Vandalizan por segunda vez la cruz del Aneto: lanzan a una ladera la de madera que un joven francés subió a cuestas

Dos montañeros encontraron la pieza de 35 kilos en la cresta de Llosas. Es el segundo acto vandálico contra las cruces en las cimas del Pirineo aragonés en poco más de un mes.

La cruz de madera de nogal que el joven francés Maël Le Lagadec, de 18 años, portó a la cima del Aneto el pasado 9 de mayo —35 kilos a la espalda, a 3.404 metros de altitud— ha sido lanzada a una ladera.

Dos montañeros la encontraron este viernes en la cresta de Llosas mientras realizaban la ascensión al pico más alto del Pirineo por el corredor Estasen. El acto vandálico debió producirse el viernes a primera hora de la tarde, cuando en la cima ya no había nadie que pudiera verlo.

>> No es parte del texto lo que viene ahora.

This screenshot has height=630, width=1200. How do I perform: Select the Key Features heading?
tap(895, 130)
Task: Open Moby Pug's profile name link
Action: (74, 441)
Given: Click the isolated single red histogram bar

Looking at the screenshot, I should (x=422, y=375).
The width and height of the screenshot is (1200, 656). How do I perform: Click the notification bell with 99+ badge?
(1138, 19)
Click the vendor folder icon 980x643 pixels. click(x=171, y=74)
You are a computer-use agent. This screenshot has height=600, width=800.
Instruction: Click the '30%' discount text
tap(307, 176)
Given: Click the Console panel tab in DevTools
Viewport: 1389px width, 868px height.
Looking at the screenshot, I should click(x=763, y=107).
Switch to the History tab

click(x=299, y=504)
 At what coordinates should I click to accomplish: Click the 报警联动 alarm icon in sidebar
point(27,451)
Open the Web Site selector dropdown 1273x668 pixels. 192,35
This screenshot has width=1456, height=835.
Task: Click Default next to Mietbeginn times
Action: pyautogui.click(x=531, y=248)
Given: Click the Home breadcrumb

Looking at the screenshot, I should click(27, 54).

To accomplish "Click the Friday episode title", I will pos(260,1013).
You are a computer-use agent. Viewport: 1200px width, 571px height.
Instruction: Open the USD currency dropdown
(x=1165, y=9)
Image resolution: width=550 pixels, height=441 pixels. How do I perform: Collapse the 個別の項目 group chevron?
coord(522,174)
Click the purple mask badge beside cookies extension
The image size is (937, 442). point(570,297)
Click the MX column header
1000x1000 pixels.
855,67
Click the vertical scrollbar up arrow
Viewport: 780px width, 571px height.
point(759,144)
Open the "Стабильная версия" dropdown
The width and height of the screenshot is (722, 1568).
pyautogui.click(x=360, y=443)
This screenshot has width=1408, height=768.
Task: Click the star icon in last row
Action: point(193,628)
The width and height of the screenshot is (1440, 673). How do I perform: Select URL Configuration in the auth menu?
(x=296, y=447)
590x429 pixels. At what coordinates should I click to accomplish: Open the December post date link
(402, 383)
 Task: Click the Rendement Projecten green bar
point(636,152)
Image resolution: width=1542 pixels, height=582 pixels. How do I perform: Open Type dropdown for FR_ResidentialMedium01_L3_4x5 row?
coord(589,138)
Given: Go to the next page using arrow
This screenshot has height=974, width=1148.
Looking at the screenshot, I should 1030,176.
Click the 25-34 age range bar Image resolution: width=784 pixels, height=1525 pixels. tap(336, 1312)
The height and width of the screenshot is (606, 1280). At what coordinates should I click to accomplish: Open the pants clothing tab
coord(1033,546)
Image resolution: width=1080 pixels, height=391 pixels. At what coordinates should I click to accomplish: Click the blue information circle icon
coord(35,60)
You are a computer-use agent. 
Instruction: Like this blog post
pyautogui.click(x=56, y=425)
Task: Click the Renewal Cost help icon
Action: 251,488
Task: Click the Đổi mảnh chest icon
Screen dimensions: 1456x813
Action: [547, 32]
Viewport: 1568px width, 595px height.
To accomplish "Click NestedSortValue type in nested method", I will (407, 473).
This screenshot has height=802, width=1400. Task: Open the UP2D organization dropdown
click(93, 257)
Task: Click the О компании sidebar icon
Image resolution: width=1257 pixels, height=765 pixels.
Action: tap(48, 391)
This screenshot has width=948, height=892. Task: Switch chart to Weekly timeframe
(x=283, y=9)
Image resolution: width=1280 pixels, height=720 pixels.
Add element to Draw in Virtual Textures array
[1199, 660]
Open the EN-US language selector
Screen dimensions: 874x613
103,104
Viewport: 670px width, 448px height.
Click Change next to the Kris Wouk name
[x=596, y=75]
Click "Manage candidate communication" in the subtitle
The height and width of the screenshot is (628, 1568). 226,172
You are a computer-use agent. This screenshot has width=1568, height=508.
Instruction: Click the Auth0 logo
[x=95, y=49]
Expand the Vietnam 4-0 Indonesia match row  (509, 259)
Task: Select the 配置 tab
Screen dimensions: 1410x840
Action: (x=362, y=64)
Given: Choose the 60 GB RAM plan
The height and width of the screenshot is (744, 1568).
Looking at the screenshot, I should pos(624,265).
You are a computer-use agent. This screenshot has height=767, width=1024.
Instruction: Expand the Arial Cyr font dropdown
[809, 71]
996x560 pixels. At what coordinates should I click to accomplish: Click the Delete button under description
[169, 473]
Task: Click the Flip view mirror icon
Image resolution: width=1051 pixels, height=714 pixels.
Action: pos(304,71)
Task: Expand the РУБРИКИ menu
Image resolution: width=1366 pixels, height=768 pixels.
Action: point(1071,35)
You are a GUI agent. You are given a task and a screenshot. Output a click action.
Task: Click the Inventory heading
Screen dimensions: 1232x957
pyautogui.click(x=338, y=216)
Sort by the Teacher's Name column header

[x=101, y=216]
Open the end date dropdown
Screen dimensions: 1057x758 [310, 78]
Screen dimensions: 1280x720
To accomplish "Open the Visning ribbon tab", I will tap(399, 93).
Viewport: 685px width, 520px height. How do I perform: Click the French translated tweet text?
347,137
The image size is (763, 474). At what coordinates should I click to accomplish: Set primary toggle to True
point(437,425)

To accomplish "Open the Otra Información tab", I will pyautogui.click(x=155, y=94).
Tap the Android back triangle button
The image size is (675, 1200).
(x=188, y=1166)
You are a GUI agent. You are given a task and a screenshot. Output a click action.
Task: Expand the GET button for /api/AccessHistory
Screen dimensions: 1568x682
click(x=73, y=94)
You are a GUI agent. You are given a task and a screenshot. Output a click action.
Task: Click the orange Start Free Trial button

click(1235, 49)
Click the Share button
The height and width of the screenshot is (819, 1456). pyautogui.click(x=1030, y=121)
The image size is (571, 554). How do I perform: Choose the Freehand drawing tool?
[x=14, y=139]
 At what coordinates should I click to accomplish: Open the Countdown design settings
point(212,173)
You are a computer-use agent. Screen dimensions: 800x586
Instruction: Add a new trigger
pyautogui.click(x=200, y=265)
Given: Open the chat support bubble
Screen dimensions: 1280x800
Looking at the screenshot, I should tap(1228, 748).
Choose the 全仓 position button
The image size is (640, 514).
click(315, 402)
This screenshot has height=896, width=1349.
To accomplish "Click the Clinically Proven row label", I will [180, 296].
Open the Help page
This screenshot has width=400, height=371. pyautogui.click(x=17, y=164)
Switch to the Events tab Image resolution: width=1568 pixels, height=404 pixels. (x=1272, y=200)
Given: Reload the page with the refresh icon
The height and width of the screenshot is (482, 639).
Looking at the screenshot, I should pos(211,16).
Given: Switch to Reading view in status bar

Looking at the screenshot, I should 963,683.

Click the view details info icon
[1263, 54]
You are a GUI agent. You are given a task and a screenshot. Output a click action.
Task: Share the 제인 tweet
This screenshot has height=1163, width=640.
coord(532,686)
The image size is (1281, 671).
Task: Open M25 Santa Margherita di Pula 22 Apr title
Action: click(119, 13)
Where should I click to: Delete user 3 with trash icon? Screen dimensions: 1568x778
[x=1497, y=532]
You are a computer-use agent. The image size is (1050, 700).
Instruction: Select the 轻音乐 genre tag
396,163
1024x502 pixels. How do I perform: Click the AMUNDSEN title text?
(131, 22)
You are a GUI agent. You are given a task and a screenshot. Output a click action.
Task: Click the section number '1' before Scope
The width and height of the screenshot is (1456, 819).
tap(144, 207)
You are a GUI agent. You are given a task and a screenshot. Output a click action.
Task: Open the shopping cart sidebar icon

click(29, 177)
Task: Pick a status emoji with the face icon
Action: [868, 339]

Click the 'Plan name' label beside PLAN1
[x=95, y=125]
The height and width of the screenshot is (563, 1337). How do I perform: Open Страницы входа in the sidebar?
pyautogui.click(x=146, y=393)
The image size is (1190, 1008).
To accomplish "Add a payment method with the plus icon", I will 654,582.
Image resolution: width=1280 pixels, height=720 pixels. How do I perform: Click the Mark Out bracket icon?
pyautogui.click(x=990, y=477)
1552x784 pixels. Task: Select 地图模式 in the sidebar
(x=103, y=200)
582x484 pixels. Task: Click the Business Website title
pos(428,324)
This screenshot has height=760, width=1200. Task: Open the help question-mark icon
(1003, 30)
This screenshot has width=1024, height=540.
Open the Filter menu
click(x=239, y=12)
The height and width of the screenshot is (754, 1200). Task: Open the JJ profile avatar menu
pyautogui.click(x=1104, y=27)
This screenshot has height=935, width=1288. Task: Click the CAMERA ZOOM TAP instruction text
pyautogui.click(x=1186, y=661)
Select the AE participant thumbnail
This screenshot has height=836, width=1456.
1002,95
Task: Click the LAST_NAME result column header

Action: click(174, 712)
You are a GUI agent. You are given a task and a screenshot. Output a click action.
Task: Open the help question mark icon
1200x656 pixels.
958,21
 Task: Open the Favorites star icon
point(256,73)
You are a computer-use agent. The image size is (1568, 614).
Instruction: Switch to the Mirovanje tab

La batalla por la presencia de las cruces en las cimas del Pirineo aragonés acaba de escribir su capítulo más vergonzoso. No es el primero. Todo empezó en abril, cuando desapareció la cruz original de aluminio que llevaba instalada en la cumbre del Aneto desde 1951 —más de 75 años— en lo que se sospecha fue otro acto deliberado: alguien la cortó con una sierra y la arrojó montaña abajo. Ahora, la pieza que un joven de 18 años talló con sus propias manos para reponer ese símbolo ha corrido la misma suerte.

La historia de Maël y su cruz de nogal

Maël Le Lagadec no es un alpinista profesional ni una figura pública. Es un chico de 18 años que vio la noticia de la desaparición de la cruz del Aneto y decidió hacer algo. Talló una nueva cruz en madera de nogal, le dio una forma que honrara a la original y la cargó a la espalda hasta la cima del techo de los Pirineos. Treinta y cinco kilos. Tres mil cuatrocientos cuatro metros de altitud. Todo el proceso quedó registrado en un vídeo que se extendió por las redes sociales y que generó una ola de admiración en Francia y en España.

La cruz quedó instalada en la cumbre el 9 de mayo, enterrada en la nieve tal como la dejó Maël. Las imágenes del jueves mostraban la pieza en su lugar, intacta. Las del viernes, sin embargo, ya no la mostraban en la cima. Estaba en la nieve de una ladera, lanzada por alguien que esperó a que no hubiera testigos para actuar.

Cómo y cuándo ocurrió

Los hechos se reconstruyen con bastante precisión gracias a los testimonios de los montañeros que ascendieron al Aneto en esas horas. El jueves por la mañana, varios alpinistas vieron la cruz en su lugar. El viernes, ya no estaba. Los montañeros que la encontraron en la cresta de Llosas sospechan que alguien la despeñó el viernes a primera hora de la tarde, aprovechando que la cima estaba despejada de gente.

La principal hipótesis sobre lo ocurrido con la cruz original de aluminio —desaparecida en abril— es que alguien la cortó con una sierra y la arrojó entera o en varios trozos montaña abajo. Un patrón que se repite: esperar el momento oportuno, actuar con rapidez y desaparecer sin dejar rastro. La diferencia es que esta vez la cruz no ha desaparecido del todo: fue localizada en la ladera, lo que podría facilitar la investigación.

Una batalla que va más allá del Aneto

Lo que está ocurriendo en el Aneto no es un caso aislado. La polémica sobre la presencia de símbolos religiosos —cruces, principalmente— en las cimas de las montañas del Pirineo aragonés lleva tiempo generando tensión. Hay quienes consideran que esos símbolos son parte del patrimonio cultural y sentimental de la montaña, colocados hace décadas por alpinistas y comunidades locales. Y hay quienes los rechazan por su carácter religioso en espacios naturales públicos.